▶ [AIM OF THE TASK]: Every entry should be repeated exactly as written.

▶ [MATERIAL FOR THIS TASK]:
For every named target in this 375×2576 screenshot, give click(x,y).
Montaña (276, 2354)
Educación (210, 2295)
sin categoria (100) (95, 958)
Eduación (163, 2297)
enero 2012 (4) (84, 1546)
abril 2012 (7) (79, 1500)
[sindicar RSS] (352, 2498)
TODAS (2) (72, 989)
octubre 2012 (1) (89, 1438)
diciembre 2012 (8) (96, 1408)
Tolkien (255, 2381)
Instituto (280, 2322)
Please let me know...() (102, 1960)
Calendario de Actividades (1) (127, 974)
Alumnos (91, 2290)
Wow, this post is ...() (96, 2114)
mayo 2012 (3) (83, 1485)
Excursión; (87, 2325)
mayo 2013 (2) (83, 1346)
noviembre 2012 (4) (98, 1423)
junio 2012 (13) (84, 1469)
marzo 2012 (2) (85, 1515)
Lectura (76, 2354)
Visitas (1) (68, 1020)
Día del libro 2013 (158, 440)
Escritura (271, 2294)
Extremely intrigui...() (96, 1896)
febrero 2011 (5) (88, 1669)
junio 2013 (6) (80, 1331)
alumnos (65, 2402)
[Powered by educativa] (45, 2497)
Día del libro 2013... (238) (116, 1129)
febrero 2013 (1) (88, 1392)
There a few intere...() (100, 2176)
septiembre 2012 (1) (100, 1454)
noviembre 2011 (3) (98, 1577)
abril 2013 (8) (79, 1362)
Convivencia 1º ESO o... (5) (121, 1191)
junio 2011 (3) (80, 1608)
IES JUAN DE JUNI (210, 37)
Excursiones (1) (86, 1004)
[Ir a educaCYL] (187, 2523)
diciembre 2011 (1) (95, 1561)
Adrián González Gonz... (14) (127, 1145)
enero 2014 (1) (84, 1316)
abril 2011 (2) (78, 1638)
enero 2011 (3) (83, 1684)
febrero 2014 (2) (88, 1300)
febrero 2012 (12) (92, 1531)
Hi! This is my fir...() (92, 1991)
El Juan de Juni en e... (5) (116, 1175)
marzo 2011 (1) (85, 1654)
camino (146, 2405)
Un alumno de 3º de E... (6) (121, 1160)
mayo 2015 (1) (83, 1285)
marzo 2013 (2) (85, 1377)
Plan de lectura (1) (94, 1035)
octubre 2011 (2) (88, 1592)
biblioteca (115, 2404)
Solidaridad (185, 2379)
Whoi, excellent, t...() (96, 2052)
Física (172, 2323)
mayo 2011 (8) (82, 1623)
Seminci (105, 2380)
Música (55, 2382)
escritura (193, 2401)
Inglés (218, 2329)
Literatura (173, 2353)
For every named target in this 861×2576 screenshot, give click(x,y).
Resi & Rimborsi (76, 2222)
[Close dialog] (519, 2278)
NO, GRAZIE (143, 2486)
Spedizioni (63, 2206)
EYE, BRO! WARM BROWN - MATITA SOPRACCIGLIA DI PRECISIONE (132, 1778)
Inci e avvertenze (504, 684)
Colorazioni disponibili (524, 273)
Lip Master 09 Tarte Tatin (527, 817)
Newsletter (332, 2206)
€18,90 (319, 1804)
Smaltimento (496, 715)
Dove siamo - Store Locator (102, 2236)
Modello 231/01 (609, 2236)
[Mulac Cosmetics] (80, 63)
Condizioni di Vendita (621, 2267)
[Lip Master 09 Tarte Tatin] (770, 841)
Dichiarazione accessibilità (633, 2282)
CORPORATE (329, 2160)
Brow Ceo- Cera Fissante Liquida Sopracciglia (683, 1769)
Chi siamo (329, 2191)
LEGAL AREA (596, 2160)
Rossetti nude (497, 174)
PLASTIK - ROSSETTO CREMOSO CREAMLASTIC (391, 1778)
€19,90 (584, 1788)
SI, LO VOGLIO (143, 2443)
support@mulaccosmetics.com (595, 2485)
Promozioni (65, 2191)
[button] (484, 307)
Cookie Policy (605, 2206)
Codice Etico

▶ [RESPONSE TO THE EXERCISE]:
For every named target in this 375×2576 screenshot, give click(x,y).
Montaña (276, 2354)
Educación (210, 2295)
sin categoria (100) (95, 958)
Eduación (163, 2297)
enero 2012 (4) (84, 1546)
abril 2012 (7) (79, 1500)
[sindicar RSS] (352, 2498)
TODAS (2) (72, 989)
octubre 2012 (1) (89, 1438)
diciembre 2012 (8) (96, 1408)
Tolkien (255, 2381)
Instituto (280, 2322)
Please let me know...() (102, 1960)
Calendario de Actividades (1) (127, 974)
Alumnos (91, 2290)
Wow, this post is ...() (96, 2114)
mayo 2012 (3) (83, 1485)
Excursión; (87, 2325)
mayo 2013 (2) (83, 1346)
noviembre 2012 (4) (98, 1423)
junio 2012 (13) (84, 1469)
marzo 2012 (2) (85, 1515)
Lectura (76, 2354)
Visitas (1) (68, 1020)
Día del libro 2013 (158, 440)
Escritura (271, 2294)
Extremely intrigui...() (96, 1896)
febrero 2011 (5) (88, 1669)
junio 2013 (6) (80, 1331)
alumnos (65, 2402)
[Powered by educativa] (45, 2497)
Día del libro 2013... (238) (116, 1129)
febrero 2013 (1) (88, 1392)
There a few intere...() (100, 2176)
septiembre 2012 (1) (100, 1454)
noviembre 2011 (3) (98, 1577)
abril 2013 (8) (79, 1362)
Convivencia 1º ESO o... (5) (121, 1191)
junio 2011 (3) (80, 1608)
IES JUAN DE JUNI (210, 37)
Excursiones (1) (86, 1004)
[Ir a educaCYL] (187, 2523)
diciembre 2011 (1) (95, 1561)
Adrián González Gonz... (14) (127, 1145)
enero 2014 (1) (84, 1316)
abril 2011 (2) (78, 1638)
enero 2011 (3) (83, 1684)
febrero 2014 (2) (88, 1300)
febrero 2012 (12) (92, 1531)
Hi! This is my fir...() (92, 1991)
El Juan de Juni en e... (5) (116, 1175)
marzo 2011 (1) (85, 1654)
camino (146, 2405)
Un alumno de 3º de E... (6) (121, 1160)
mayo 2015 (1) (83, 1285)
marzo 2013 (2) (85, 1377)
Plan de lectura (1) (94, 1035)
octubre 2011 (2) (88, 1592)
biblioteca (115, 2404)
Solidaridad (185, 2379)
Whoi, excellent, t...() (96, 2052)
Física (172, 2323)
mayo 2011 (8) (82, 1623)
Seminci (105, 2380)
Música (55, 2382)
escritura (193, 2401)
Inglés (218, 2329)
Literatura (173, 2353)
For every named target in this 861×2576 screenshot, give click(x,y).
Resi & Rimborsi (76, 2222)
[Close dialog] (519, 2278)
NO, GRAZIE (143, 2486)
Spedizioni (63, 2206)
EYE, BRO! WARM BROWN - MATITA SOPRACCIGLIA DI PRECISIONE (132, 1778)
Inci e avvertenze (504, 684)
Colorazioni disponibili (524, 273)
Lip Master 09 Tarte Tatin (527, 817)
Newsletter (332, 2206)
€18,90 (319, 1804)
Smaltimento (496, 715)
Dove siamo - Store Locator (102, 2236)
Modello 231/01 (609, 2236)
[Mulac Cosmetics] (80, 63)
Condizioni di Vendita (621, 2267)
[Lip Master 09 Tarte Tatin] (770, 841)
Dichiarazione accessibilità (633, 2282)
CORPORATE (329, 2160)
Brow Ceo- Cera Fissante Liquida Sopracciglia (683, 1769)
Chi siamo (329, 2191)
LEGAL AREA (596, 2160)
Rossetti nude (497, 174)
PLASTIK - ROSSETTO CREMOSO CREAMLASTIC (391, 1778)
€19,90 (584, 1788)
SI, LO VOGLIO (143, 2443)
support@mulaccosmetics.com (595, 2485)
Promozioni (65, 2191)
[button] (484, 307)
Cookie Policy (605, 2206)
Codice Etico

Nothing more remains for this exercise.